■ Problem details
Please write out the listing beneath this sentence exactly, from its first line to the line with "Given: Zoom out the storyboard canvas", and stop there.

■ Records for processing
★ ★ ★ ★

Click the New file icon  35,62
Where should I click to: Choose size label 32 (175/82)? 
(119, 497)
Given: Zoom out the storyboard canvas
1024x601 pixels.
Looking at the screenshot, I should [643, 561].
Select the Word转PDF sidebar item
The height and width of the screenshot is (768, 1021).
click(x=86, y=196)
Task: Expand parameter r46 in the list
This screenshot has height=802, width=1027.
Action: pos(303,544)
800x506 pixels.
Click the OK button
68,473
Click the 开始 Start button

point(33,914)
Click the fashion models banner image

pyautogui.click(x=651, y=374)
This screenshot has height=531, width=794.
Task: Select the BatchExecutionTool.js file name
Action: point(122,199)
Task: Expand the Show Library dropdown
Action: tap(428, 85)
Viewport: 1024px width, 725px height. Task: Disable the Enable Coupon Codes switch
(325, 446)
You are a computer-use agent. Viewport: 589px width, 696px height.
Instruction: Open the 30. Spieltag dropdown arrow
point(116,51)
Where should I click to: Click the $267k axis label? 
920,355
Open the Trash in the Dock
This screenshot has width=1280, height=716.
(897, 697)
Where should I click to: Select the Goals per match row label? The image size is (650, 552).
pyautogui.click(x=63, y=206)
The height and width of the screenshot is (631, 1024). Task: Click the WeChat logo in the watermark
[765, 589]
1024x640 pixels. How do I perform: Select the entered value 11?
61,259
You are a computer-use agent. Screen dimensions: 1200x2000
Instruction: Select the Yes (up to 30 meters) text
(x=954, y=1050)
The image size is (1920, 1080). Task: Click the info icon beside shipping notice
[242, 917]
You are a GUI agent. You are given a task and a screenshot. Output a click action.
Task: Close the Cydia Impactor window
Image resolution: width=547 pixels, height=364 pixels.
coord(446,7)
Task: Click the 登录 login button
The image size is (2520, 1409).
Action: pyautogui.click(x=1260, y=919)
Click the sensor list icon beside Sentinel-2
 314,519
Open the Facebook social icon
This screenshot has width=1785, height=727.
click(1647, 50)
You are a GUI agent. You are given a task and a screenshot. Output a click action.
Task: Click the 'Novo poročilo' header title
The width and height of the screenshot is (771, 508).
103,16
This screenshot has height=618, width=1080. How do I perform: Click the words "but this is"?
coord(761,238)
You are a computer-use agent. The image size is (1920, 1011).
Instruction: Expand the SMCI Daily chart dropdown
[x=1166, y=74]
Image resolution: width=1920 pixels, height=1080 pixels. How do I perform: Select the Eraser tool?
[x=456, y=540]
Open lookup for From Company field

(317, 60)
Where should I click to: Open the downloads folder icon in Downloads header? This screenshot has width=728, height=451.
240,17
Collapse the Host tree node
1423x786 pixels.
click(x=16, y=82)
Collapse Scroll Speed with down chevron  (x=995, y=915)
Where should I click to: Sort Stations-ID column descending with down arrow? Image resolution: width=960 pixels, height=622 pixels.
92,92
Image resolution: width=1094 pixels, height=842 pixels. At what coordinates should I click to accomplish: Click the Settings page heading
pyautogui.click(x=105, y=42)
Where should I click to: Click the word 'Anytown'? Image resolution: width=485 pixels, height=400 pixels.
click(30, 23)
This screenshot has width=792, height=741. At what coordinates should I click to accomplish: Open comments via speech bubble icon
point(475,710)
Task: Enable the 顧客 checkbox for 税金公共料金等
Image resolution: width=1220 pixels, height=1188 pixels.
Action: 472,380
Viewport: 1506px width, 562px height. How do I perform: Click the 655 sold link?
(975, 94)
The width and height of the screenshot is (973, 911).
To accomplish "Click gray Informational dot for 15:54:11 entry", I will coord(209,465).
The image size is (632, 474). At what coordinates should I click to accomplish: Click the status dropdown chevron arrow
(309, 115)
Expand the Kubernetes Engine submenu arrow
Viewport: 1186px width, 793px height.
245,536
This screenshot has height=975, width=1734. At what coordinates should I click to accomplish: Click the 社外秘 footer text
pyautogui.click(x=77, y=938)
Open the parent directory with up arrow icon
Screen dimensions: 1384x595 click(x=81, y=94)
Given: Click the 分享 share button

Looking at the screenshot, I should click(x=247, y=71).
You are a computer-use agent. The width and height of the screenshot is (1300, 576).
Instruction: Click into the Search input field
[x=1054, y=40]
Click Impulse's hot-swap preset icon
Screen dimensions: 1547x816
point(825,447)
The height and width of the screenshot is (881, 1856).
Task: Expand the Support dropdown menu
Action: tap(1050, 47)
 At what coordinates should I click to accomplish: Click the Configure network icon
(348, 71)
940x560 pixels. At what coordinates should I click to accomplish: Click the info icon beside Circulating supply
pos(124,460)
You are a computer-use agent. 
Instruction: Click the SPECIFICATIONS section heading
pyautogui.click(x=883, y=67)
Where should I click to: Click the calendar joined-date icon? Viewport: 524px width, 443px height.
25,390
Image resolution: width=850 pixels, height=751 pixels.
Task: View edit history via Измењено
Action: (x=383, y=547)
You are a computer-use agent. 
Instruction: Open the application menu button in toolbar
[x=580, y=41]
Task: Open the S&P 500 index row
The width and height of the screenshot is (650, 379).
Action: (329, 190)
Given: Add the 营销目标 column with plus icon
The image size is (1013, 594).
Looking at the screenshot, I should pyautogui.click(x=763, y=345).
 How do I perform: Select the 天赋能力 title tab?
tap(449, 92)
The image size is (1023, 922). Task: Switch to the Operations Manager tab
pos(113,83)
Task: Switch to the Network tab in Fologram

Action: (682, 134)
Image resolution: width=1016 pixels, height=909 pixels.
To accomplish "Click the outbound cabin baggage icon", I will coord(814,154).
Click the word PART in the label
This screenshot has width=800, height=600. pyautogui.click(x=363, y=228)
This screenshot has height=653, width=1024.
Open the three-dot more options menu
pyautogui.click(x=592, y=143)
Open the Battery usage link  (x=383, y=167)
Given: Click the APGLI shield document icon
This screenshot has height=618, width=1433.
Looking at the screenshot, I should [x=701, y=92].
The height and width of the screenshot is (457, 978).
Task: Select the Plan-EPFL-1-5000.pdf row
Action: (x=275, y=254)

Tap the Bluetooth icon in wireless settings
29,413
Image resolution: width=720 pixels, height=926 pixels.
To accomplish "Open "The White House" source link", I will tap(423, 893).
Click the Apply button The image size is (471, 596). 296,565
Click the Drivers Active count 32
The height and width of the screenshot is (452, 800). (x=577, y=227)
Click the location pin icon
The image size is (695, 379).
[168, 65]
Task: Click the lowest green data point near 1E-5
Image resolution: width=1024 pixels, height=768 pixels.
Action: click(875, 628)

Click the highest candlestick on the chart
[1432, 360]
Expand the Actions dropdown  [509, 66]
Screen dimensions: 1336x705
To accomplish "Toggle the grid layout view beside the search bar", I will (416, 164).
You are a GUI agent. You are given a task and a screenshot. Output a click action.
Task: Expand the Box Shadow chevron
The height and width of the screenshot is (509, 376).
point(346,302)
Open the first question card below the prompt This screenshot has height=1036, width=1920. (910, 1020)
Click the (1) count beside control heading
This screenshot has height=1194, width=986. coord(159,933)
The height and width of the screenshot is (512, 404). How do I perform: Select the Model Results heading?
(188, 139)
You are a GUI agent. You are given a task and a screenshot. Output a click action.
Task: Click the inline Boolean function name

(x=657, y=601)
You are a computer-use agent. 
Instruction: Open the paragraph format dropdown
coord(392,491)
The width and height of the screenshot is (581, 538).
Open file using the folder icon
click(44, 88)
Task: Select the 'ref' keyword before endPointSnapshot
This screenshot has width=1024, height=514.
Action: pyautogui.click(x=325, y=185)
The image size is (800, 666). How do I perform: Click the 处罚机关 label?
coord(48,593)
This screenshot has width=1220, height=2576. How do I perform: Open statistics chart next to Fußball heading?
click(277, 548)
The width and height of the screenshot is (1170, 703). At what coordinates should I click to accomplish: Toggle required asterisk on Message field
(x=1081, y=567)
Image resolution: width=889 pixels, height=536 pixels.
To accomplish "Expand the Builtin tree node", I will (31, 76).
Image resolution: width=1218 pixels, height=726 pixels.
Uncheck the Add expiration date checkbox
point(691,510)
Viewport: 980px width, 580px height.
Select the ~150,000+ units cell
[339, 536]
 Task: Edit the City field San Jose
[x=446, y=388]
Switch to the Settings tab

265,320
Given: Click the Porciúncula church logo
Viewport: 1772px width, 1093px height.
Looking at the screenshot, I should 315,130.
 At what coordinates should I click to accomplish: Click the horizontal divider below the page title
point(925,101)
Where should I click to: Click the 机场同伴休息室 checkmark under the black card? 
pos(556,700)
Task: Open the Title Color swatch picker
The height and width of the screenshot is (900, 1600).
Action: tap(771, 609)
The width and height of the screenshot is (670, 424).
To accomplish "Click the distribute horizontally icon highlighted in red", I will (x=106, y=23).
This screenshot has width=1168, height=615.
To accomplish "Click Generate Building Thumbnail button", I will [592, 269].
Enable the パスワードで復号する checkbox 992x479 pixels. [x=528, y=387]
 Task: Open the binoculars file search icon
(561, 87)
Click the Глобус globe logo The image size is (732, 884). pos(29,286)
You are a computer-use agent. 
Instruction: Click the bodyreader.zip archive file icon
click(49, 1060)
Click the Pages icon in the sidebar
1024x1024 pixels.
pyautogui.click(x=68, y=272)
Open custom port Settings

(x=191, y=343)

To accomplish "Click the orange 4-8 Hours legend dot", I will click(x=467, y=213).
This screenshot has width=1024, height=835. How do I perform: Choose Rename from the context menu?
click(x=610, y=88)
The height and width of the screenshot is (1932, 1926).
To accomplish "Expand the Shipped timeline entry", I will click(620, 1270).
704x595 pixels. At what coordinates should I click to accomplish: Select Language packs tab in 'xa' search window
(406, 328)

★ ★ ★ ★

■ Completed task
Click the New file icon  35,62
Where should I click to: Choose size label 32 (175/82)? 
(119, 497)
Given: Zoom out the storyboard canvas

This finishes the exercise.